I too have been watching that one, but it will go higher than I can do right now. I would be pretty confident going buy the sellers feedback and the amount of photographic evidence he is supplying. A quick perusal of his other items shows he deals in this end of the watch market.


----------



## gimli (Mar 24, 2016)

Is the crown marked ? It's possible that it might be a non-genuine replacement. I'm not sure if the original model had that design.

That dial is called a guilloche dial. Quite rare in the watch world to find pieces with this type of dial and they, obviously, sell for slightly more than the classic dial ones.

I have seen watches with a REDIALED guilloche dial so I would ask the seller for more pictures. I would ask for a picture of the full front dial (there should be SWISS or SWISS MADE at 6 o'clock) and one of the crown to see if it's signed.

His photos are hi-res but the angles and lighting don't tell everything here and can easily fool you which is the case here, sadly. It's good to have artistic photos of what you're selling but you should also show the watch in it's "natural" condition so that people can see all the necessary details.

Also is it me or is gold flaking off the back side of the lugs ?


----------



## kanomill (Mar 19, 2017)

So I messaged him asking if everything was original and his response was

"Crown is not original, I think the dial is but I'm not 100% on that so...Crystal will not be original...If you're looking for a 100% original watch I would look elsewhere. Thanks for your interest"

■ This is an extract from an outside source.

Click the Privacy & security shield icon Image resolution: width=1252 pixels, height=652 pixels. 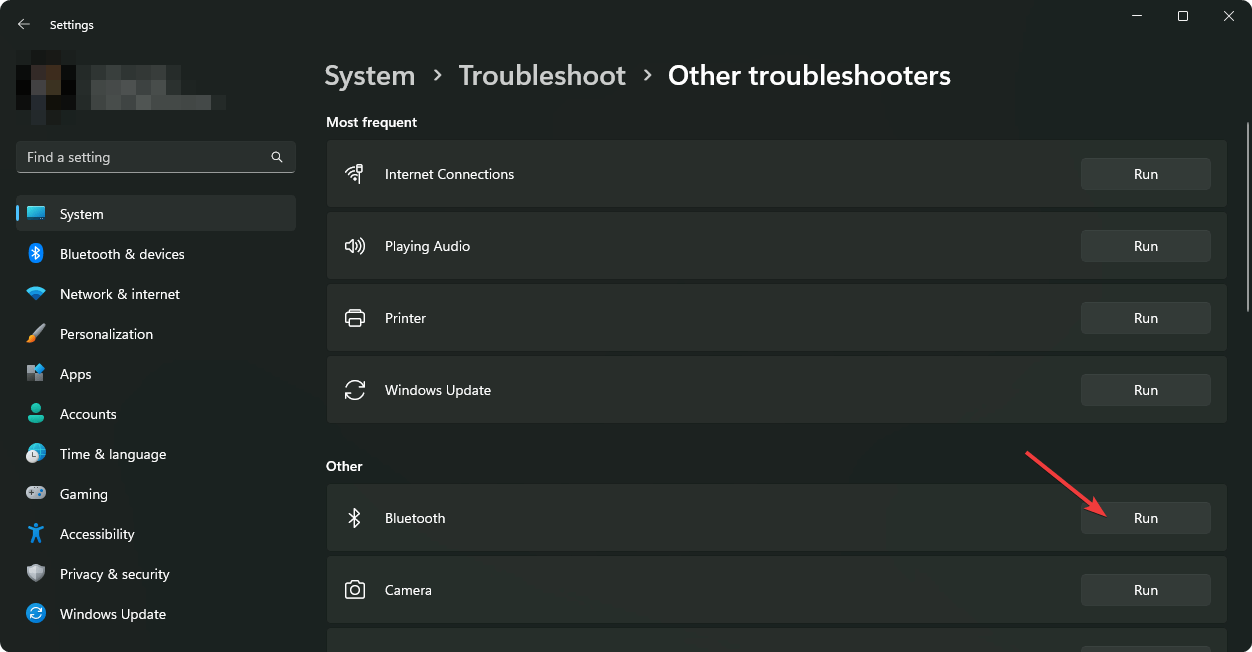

which seems a little but messed up to me as he has put it up a authentic genuine Longines but nowhere in the description does it say anything about any replacement parts.


----------



## Johanejohansson (Apr 29, 2017)

It's not necessarily a bad thing in my opinion. As long as the parts that are replaced are also original, it's standard service. I bought a vintage Longines which had a near-immaculate dial. Seller assured me it was original, but that's almost impossible considering it was a watch that had seen decades of wear and tear. But does it really matter, as it looks 100% original and is in perfect condition?


----------